= Texto fornecido =
▼

Dizer o Direito

quinta-feira, 29 de abril de 2021

O entendimento exposto na súmula 347 do STF ainda prevalece ou está superado?

  

Súmula 347-STF: O Tribunal de Contas, no exercício de suas atribuições, pode apreciar a constitucionalidade das leis e dos atos do poder público.

 

· Existe divergência se essa súmula está superada.

· Manifestaram-se expressamente pela superação da súmula: Ministros Alexandre de Moraes e Gilmar Mendes.

· Manifestaram-se expressamente pela manutenção da súmula: Ministros Roberto Barroso e Edson Fachin.

· A Min. Rosa Weber afirmou que o Tribunal de Constas pode “pelo voto da maioria absoluta de seus membros, afaste a aplicação concreta de dispositivo legal reputado inconstitucional, quando em jogo matéria pacificada nesta Suprema Corte”.

 

Veja abaixo o um resumo dos argumentos dos Ministros Alexandre de Moraes e Gilmar Mendes apontando as razões pelas quais o entendimento estaria superado:

 

Não cabe ao Tribunal de Contas, que não tem função jurisdicional, exercer o controle de constitucionalidade de leis ou atos normativos nos processos sob sua análise

O Tribunal de Contas é órgão técnico de fiscalização contábil, financeira e orçamentária, que tem suas competências delimitadas pelo art. 71 da Constituição Federal.

Compete ao Tribunal de Contas exercer na plenitude todas as suas competências administrativas, sem obviamente poder usurpar o exercício da função de outros órgãos, inclusive a função jurisdicional de controle de constitucionalidade. Esse mesmo raciocínio se aplica para outros órgãos administrativos, como o Banco Central, o CADE, as Agências Reguladoras, o CNJ, o CNMP, o CARF. Todos eles também estão impedidos de realizar controle de constitucionalidade.

 

Permitir que o Tribunal de Contas faça controle de constitucionalidade acarretaria triplo desrespeito à Constituição

Ao declarar incidentalmente a inconstitucionalidade de dispositivos de lei aos casos concretos submetidos à sua apreciação, o Tribunal de Contas, na prática, retira a eficácia da lei e acaba determinando aos órgãos da administração pública federal que deixem de aplicá-la aos demais casos idênticos, extrapolando os efeitos concretos e entre as partes de suas decisões. Isso faz com que ocorra um triplo desrespeito à Constituição Federal, tendo em vista que essa postura atenta contra:

· o Poder Legislativo (que edita as leis);

· o Poder Judiciário (que detém as competências jurisdicionais);

· o Supremo Tribunal Federal (que possui a missão de declarar constitucional ou inconstitucional as leis ou atos normativos, de forma geral e vinculante).

▲

= Tarefas a realizar =
#1 De acordo com o texto sobre a Súmula 347 do STF, quais ministros se manifestaram expressamente pela manutenção da súmula?
#2 Prossiga a redação do texto sobre a Súmula 347 do STF a partir do ponto em que ele termina.
A listagem que vem depois não tem relação com o texto sobre a Súmula 347 do STF.

= Material fornecido =
▼

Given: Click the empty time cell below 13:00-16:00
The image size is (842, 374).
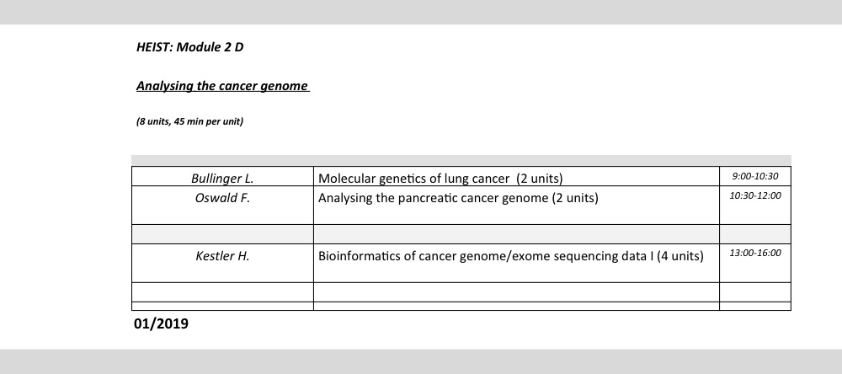Looking at the screenshot, I should coord(755,292).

▲

= Respostas do exercício =
#1 Os Ministros Roberto Barroso e Edson Fachin.

#2
A declaração incidental de inconstitucionalidade somente é permitida de maneira excepcional aos juízes e tribunais para o pleno exercício de suas funções jurisdicionais, devendo o magistrado garantir a supremacia das normas constitucionais ao solucionar, de forma definitiva, o caso concreto posto em

juízo. Trata-se, portanto, de excepcionalidade concedida somente aos órgãos exercentes de função jurisdicional, aceita pelos mecanismos de freios e contrapesos existentes na separação de poderes e não extensível a qualquer outro órgão administrativo.

 

Impossibilidade de transcendência dos efeitos do controle difuso

Vale ressaltar que a possibilidade de exercício do controle de constitucionalidade pelo TCU é mais grave do que somente a configuração de usurpação de função jurisdicional por órgão administrativo. Isso porque os efeitos dessa decisão da Corte de Contas poderiam ser estendidos para todos os procedimentos administrativos no âmbito da Administração Pública.

Explicando melhor: o controle difuso exercido administrativamente pelo Tribunal de Contas traria consigo a transcendência dos efeitos, pois, na maioria das vezes, ao declarar a inconstitucionalidade ou, eufemisticamente, afastar incidentalmente a aplicação de uma lei federal, o TCU não só estaria julgando o caso concreto, mas também acabaria determinando aos órgãos de administração que deixassem de aplicar essa mesma lei para todos os demais casos idênticos, extrapolando os efeitos concretos e interpartes e tornando-os erga omnes e vinculantes no âmbito daquele tribunal.

A decisão do TCU configuraria, portanto, além de exercício não permitido de função jurisdicional, clara hipótese de transcendência dos efeitos do controle difuso, com usurpação cumulativa das competências constitucionais exclusivas tanto do STF (controle abstrato de constitucionalidade – art. 102, I, “a”, da CF/88), quanto do Senado Federal (mecanismo de ampliação dos efeitos da declaração incidental de inconstitucionalidade – art. 52, X, da CF/88).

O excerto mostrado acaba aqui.